RAY66
RAY66

Reputation: 35

Isn't using a stack same as recursion?

When asked for a non-recursive algorithm to solve a problem, people often use stacks but in essence aren't stacks and recursion same?. Moreover, the space complexity remains the same(asymptotically) when stacks are used to replace recursion. Is there any fundamental difference that I have failed to observe?

Upvotes: 1

Views: 76

Answers (3)

Sylwester
Sylwester

Reputation: 48745

Yes, it's the exact same thing.

Using a Stack instead of using the call stack is either a work around (when a language has less stack space than the maximum your program needs to handle) or it's a optimization that might save some space since the stack frame usually take some machine words in languages that doesn't do TCO or you don't need to store the data the same way so it makes the total consumption far less even when the stack is less space efficient per item.
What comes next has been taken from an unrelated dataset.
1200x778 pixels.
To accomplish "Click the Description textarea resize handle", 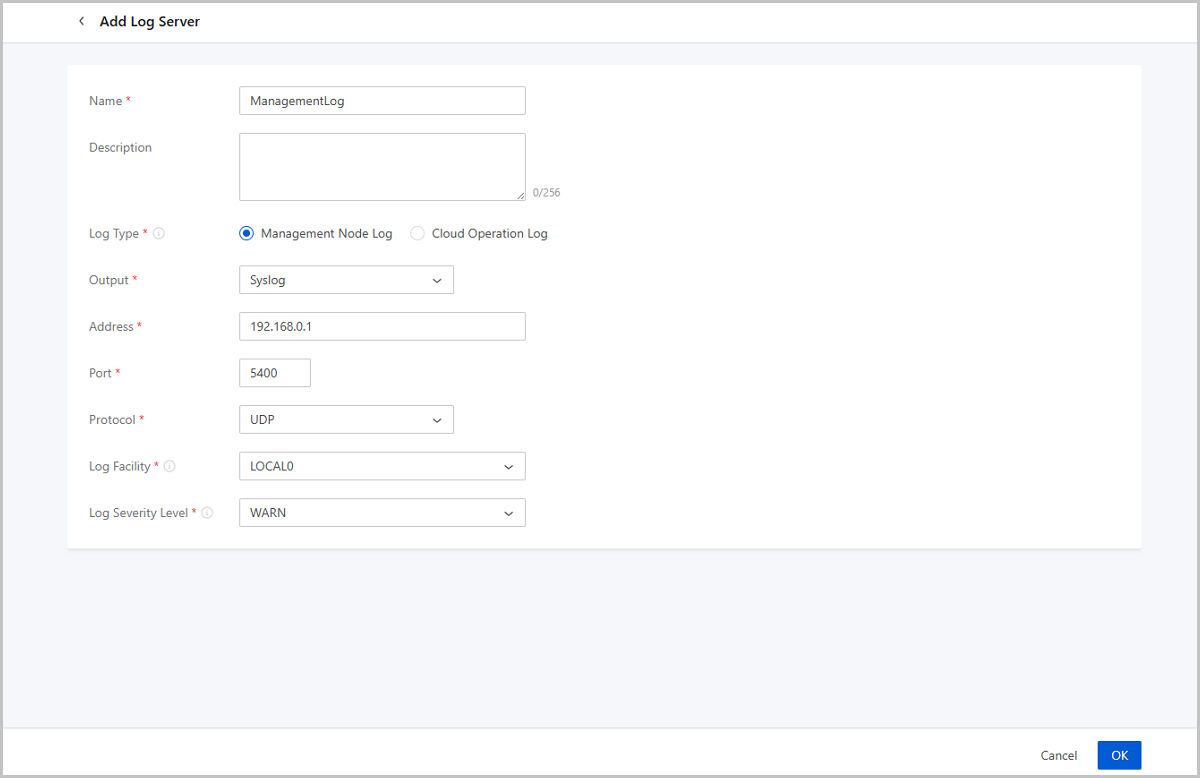I will [x=520, y=196].
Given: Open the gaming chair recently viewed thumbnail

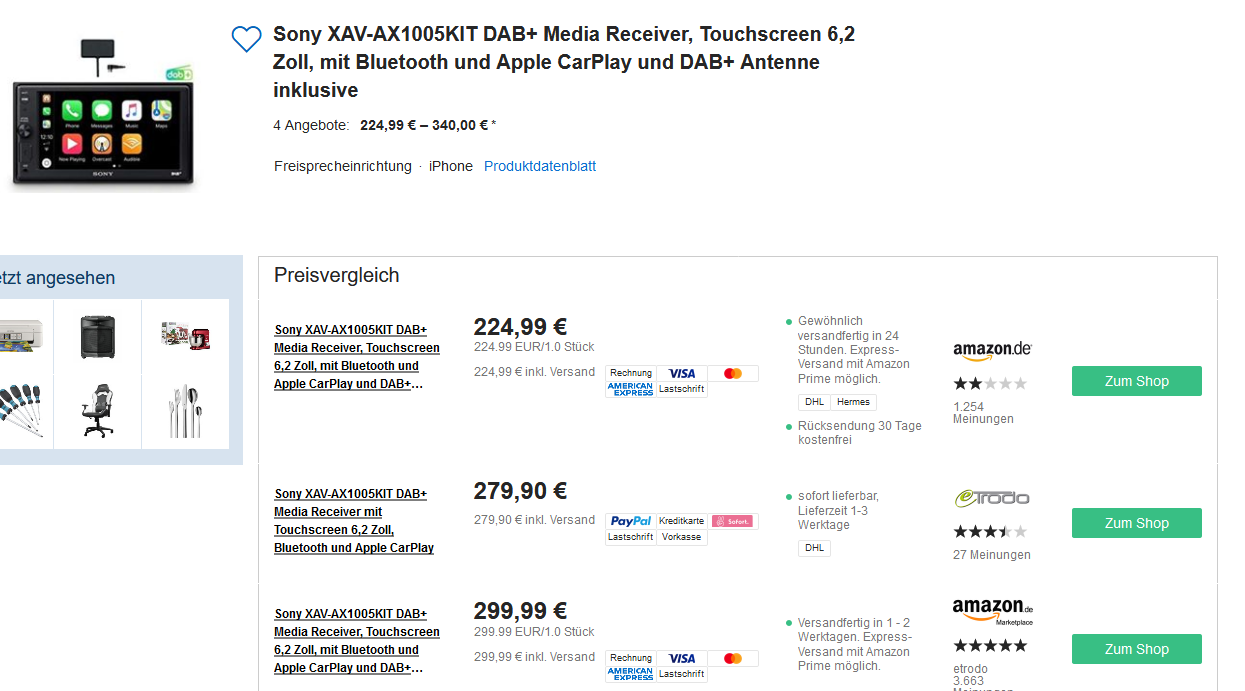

Not all languages need it though, In the language Racket it doesn't serve any purpose to use an explicit stack since there is no limit on the stack since other than the total memory the program has so even with non TCO calls (like tree traversal) it still would work until all memory is consumed.

In Java the stack space is configurable when you start up your program. It prefer to read recursive code so check if your language can do that before reverting to using an explicit stack.

Upvotes: 0

Billy ONeal
Billy ONeal

Reputation: 106549

Big-O complexity may be the same in some cases, but constant factors using an explicit stack are often better. Moreover, the size of the machine execution stack is often relatively small, while an explicit (heap-allocated) stack can grow much larger.

Sometimes you'll want to look for a completely different algorithm that happens to be non-recursive that will perform much better. Consider the naive fibonacci sequence algorithm:

int f(int n)
{
    if (n < 2)
    {
         return 1;
    }

    return f(n-2) + f(n-1);
}

This algorithm takes exponential time :(

The non-recursive version (actually a form of "dynamic programming" in this case) is only linear in n, and does not use a stack:

int f(int n)
{
    int fMinusOne = 1;
    int fMinusTwo = 1;
    for (int idx = 1; idx < n; ++idx)
    {
        int next = fMinusOne + fMinusTwo;
        fMinusTwo = fMinusOne;
        fMinusOne = next;
    }

    return fMinusOne;
}

Upvotes: 0

ifyalciner
ifyalciner

Reputation: 1248

Your applications stack size is more limited than the data structure stack. As long as you can allocate memory dynamically (actually this time it depends on applications heap) you will have no problem.

Your applications stack as mentioned is more limited plus that it has the copy of each temporary local variable, function parameters, return values, stack pointers and ext. That makes its size more reduced than it seems.